▶ **EXERCISE PROMPT**
From the data below, pull out every line that contains the word "Click" and copy each one in full.

▶ **MATERIAL FOR THE TASK**

════════

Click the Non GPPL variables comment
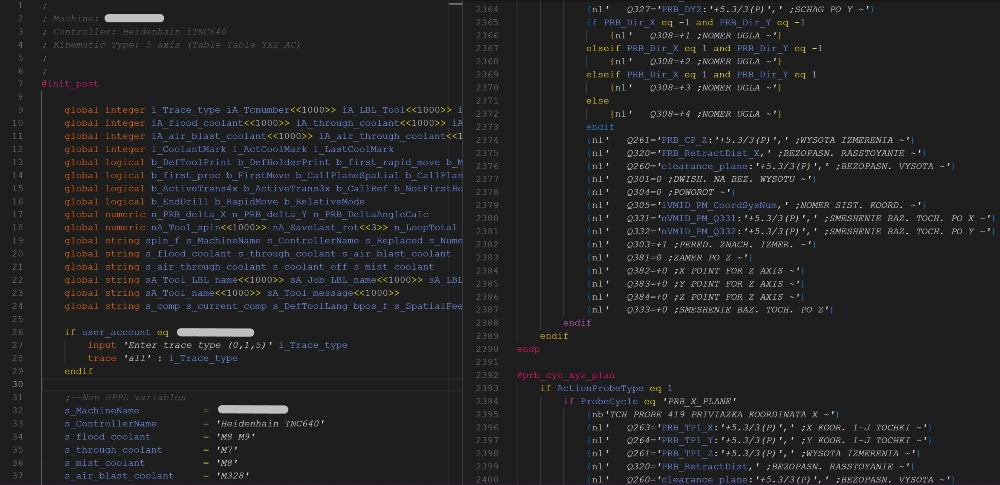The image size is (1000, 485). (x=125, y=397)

════════

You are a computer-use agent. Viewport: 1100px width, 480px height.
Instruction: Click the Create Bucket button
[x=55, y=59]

════════

▶ **ANSWER TO THE EXERCISE**
Click the Non GPPL variables comment
Instruction: Click the Create Bucket button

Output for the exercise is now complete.